Mr Thompson was born in Albury, attended Holy Spirit Primary School at Lavington and was an altar boy at the Holy Spirit church.
He went on to Xavier High School, where he excelled in sport, especially golf and cricket.
In 1987 he joined The Border Mail as a cadet journalist, learning every aspect of the craft from sports reporting to courts and council work and sub-editing.
Meanwhile, his golfing career flourished at the Hume Country Club and still in his teens he became Riverina champion.
Mr Thompson succeeded Bernie Bell as Murray District Association secretary and partnered him in further championships.
Mr Thompson won several titles around the region and competed against the country’s best amateur players at the Australian Amateur Championships.
After a break from the game, he returned to help Wodonga Country to the North East District Golf Association pennant final last year.

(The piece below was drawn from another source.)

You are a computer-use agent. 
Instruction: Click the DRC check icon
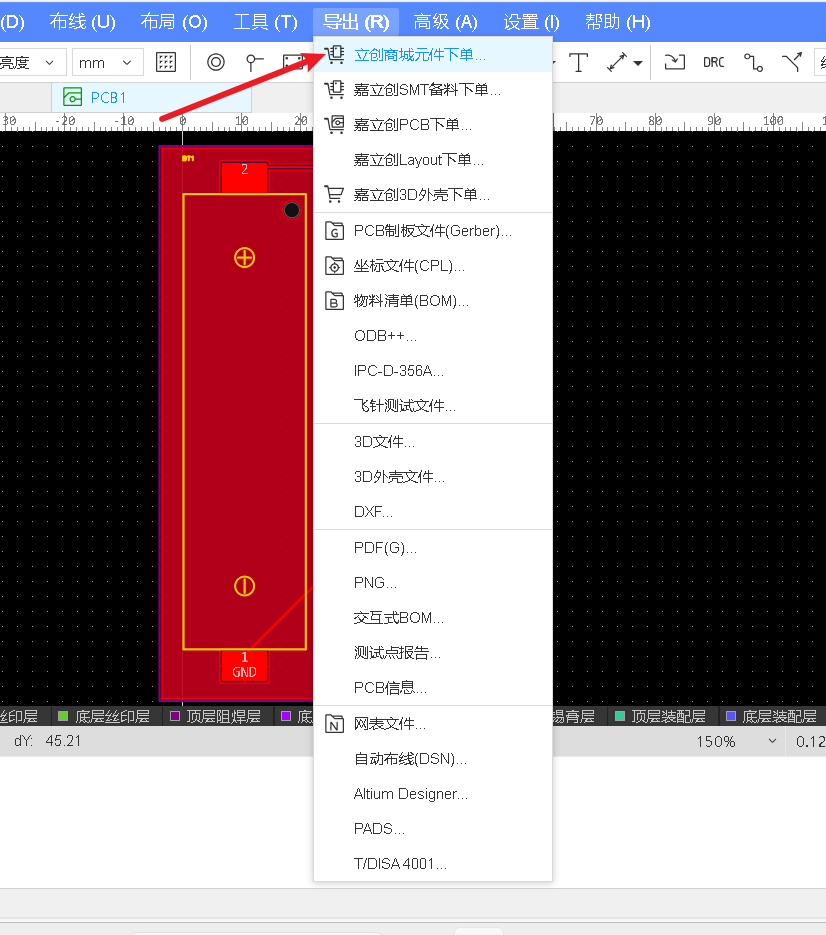(x=713, y=62)

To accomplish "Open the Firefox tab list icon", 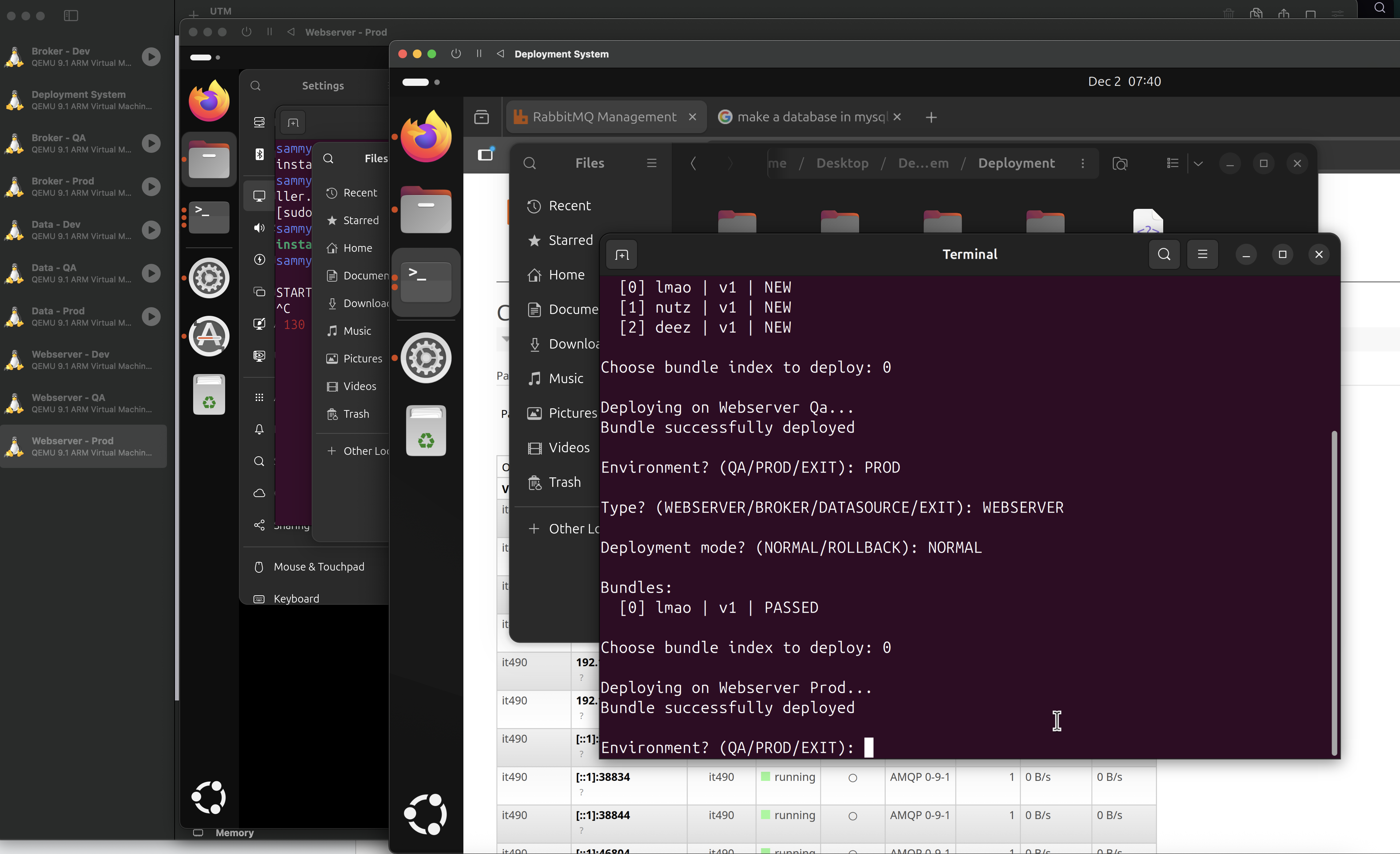I will (481, 117).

A talented cricketer, Mr Thompson played in junior representative sides alongside Michael Slater, who went on to open the batting for Australia.
The wicket-keeper batsman played in an Albury and Border Cricket Association A Grade premiership with Lavington and was also a part of three Belvoir premiership-winning teams in Wodonga and District cricket.
Mr Thompson’s flair for editing, layout and a knowledge of the local clubs led to his promotion to sports editor in 1995.
Within a few months, The Australian Financial Review head-hunted him and he spent three years with that newspaper’s sub-editing team.
His next appointment was chief sports sub-editor of The Sun-Herald in Sydney.
In April 2001, Mr Thompson was lured back to The Border Mail by new editor Simon Dulhunty and appointed features editor.
In 2004 he was judged The Border Mail’s journalist of the year and won a scholarship that saw him spend six weeks studying newspapers in Britain.
Mr Thompson wrote the Full Stop Saturday column for several months and eventually was promoted to deputy editor and later acting editor when Mr Dulhunty left in 2005.
The Mott family’s decision to appoint Mr Thompson as editor was a popular one among his colleagues, with whom he enjoyed a great rapport.
That year The Border Mail was the outstanding newspaper in regional NSW, winning the EC Sommerland award for excellence in journalism for the third year in a row.
Mr Thompson not only received that award but he and Kristy Grant shared the Sir Harry Budd award for their work on the coverage of the fight to allow the Halimi family from Kosovo to stay in Wodonga.
The couple married on the beach at Terrigal in January 2006 and were blessed with a daughter, Ava.
Funerals arrangements will be announced later this week.